In SQL, Joins are used to combine rows from two or more tables based on a related column between them.
There are several types of joins:
"INNER JOIN"
"LEFT JOIN" (or "LEFT OUTER JOIN")
"RIGHT JOIN" (or "RIGHT OUTER JOIN")
"FULL JOIN" (or "FULL OUTER JOIN")
Employees Table
employee_id | first_name | last_name | department_id |
---|---|---|---|
emp123 | Alice | Collin | 1 |
emp234 | Edward | Collin | 3 |
emp345 | Charles | Collin | 2 |
department_id | department_name |
---|---|
1 | Marketing |
2 | Finance |
The "INNER JOIN" keyword selects records that have matching values in both tables.

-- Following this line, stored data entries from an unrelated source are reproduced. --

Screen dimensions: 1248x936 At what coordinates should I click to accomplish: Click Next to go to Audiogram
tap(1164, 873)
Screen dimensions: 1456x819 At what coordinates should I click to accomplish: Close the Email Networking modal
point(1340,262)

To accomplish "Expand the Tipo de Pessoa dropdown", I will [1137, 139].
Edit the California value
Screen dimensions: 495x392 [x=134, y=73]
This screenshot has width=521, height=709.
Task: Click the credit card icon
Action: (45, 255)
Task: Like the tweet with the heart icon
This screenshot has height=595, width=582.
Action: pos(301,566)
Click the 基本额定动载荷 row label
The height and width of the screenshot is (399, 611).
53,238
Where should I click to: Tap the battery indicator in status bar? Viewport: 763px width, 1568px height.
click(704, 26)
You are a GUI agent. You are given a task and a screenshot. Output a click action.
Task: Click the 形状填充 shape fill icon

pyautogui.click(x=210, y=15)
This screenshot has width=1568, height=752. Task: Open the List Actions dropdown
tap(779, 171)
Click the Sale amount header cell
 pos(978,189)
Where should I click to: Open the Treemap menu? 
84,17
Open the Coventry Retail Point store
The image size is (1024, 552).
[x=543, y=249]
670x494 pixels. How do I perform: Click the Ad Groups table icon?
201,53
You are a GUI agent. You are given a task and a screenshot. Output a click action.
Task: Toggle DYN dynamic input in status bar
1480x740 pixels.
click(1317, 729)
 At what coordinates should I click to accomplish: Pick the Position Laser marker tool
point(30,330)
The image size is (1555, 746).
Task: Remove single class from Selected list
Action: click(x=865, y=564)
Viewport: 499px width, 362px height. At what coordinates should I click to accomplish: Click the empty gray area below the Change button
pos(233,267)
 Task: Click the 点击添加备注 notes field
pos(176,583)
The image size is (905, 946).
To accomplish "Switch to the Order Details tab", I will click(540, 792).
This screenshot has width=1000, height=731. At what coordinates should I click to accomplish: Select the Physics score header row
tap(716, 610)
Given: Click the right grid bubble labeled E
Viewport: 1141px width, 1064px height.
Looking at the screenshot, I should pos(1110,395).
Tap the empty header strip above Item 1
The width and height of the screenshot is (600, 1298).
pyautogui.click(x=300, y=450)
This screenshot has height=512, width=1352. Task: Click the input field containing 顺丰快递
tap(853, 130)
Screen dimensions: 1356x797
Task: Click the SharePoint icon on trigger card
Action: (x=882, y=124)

SELECT employees.*, departments.department_name FROM employees INNER JOIN departments ON employees.department_id = departments.department_id;
Note: This query returns all columns from the "employees" table and the "department_name" from the "departments" table where there is a match on the "department_id".
The "LEFT JOIN" keyword returns all records from the left table "employees" and the matched records from the right table "departments".
The result is "NULL" from the right side if there is no match.
SELECT employees.*, departments.department_name FROM employees LEFT JOIN departments ON employees.department_id = departments.department_id;
Note: This query returns all "employees" and their corresponding departments. If an "employee" does not belong to any "department", the "department_name" will be NULL.
The "RIGHT JOIN" keyword returns all records from the right table "departments" and the matched records from the left table "employees".
The result is NULL from the left side if there is no match.
SELECT employees.*, departments.department_name FROM employees RIGHT JOIN departments ON employees.department_id = departments.department_id;
Note: This query returns all "departments" and the "employees" belonging to those "departments". If a "department" has no employees, the employee-related columns will be "NULL".
The "FULL JOIN" keyword returns all records when there is a match in either the left (employees) or the right (departments) table records.
If there is no match, NULL values are returned for columns from the table without a match.
SELECT employees.*, departments.department_name FROM employees FULL JOIN departments ON employees.department_id = departments.department_id;
Note: This query returns all employees and their departments, including those employees with no assigned department and departments with no assigned employees.